[[ Data supplied open ]]

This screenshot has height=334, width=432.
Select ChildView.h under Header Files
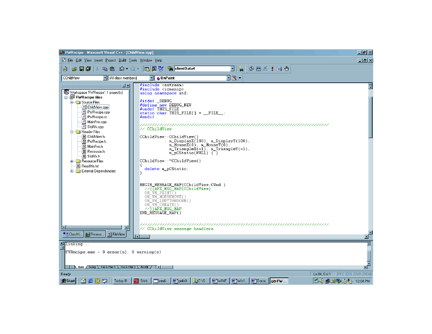coord(96,136)

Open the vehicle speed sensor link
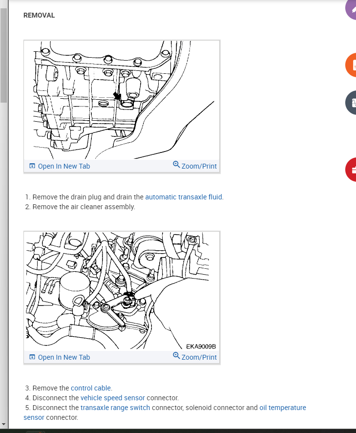[x=113, y=398]
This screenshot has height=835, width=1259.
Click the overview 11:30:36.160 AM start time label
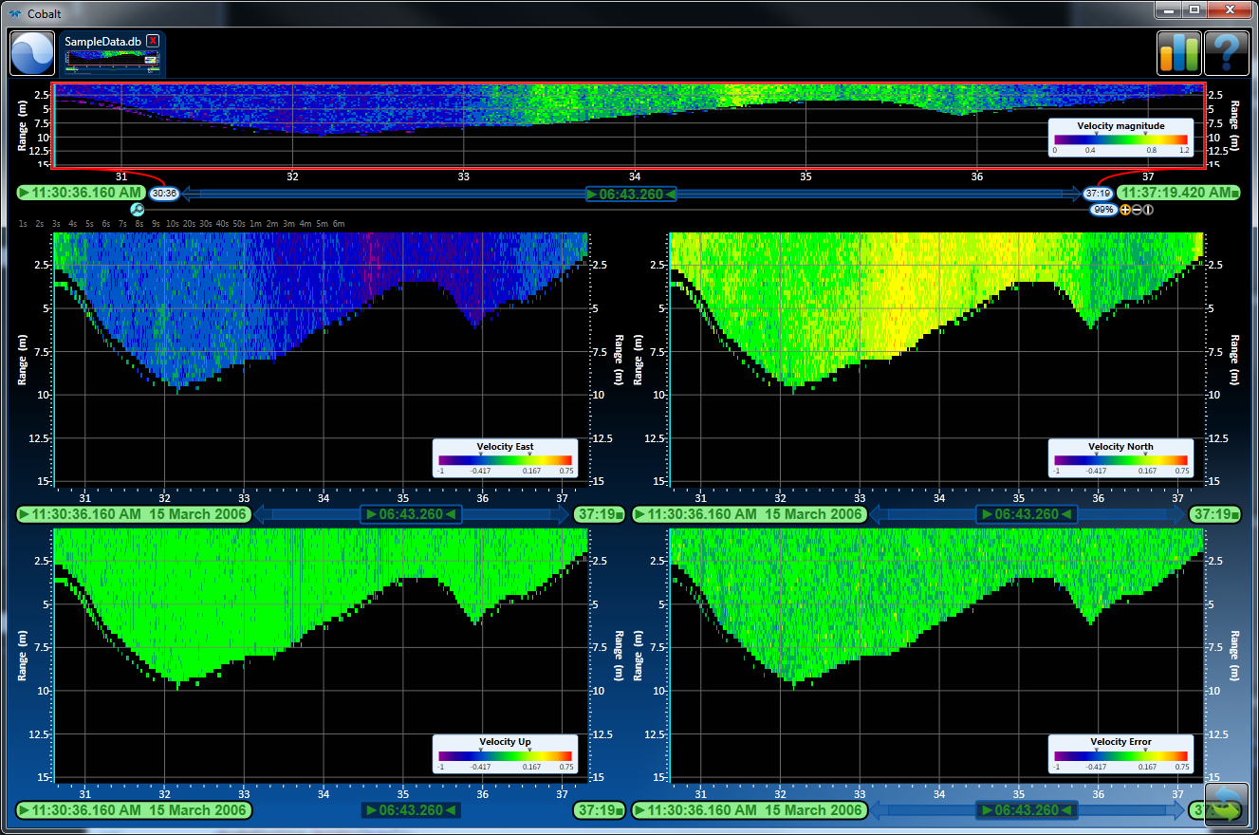tap(81, 194)
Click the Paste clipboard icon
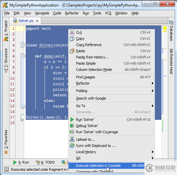The width and height of the screenshot is (177, 175). (x=72, y=51)
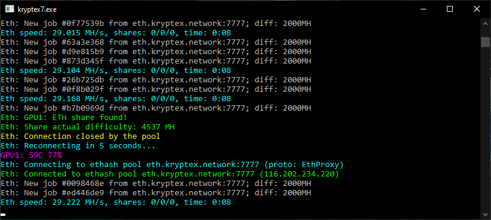Click the blinking cursor at console bottom
491x220 pixels.
click(x=3, y=215)
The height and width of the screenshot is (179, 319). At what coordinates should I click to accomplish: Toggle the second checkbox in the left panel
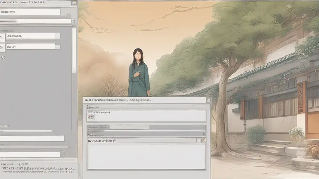(2, 47)
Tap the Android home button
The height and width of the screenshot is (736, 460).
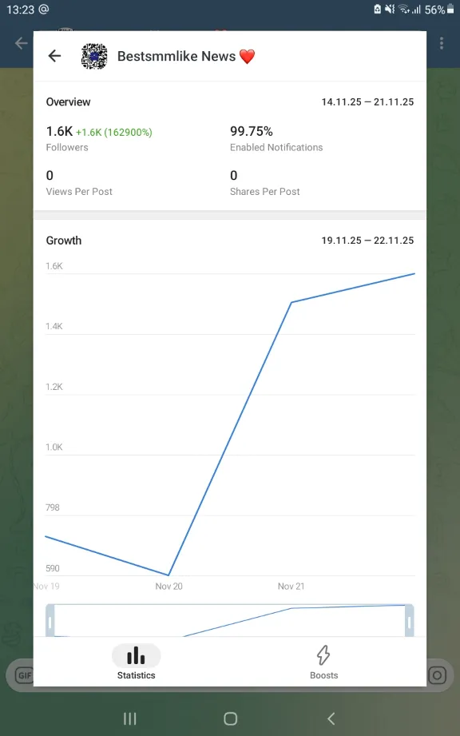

[[ Data supplied closed ]]

The task: Keep out the pictures, and copy exactly the lines from the one that contains "Click the Paste clipboard icon" through the final line of the records above, both ends included.

Answer for this exercise:
Click the Paste clipboard icon
The width and height of the screenshot is (177, 175). (x=72, y=51)
Click the blinking cursor at console bottom
491x220 pixels.
click(x=3, y=215)
The height and width of the screenshot is (179, 319). At what coordinates should I click to accomplish: Toggle the second checkbox in the left panel
(2, 47)
Tap the Android home button
The height and width of the screenshot is (736, 460).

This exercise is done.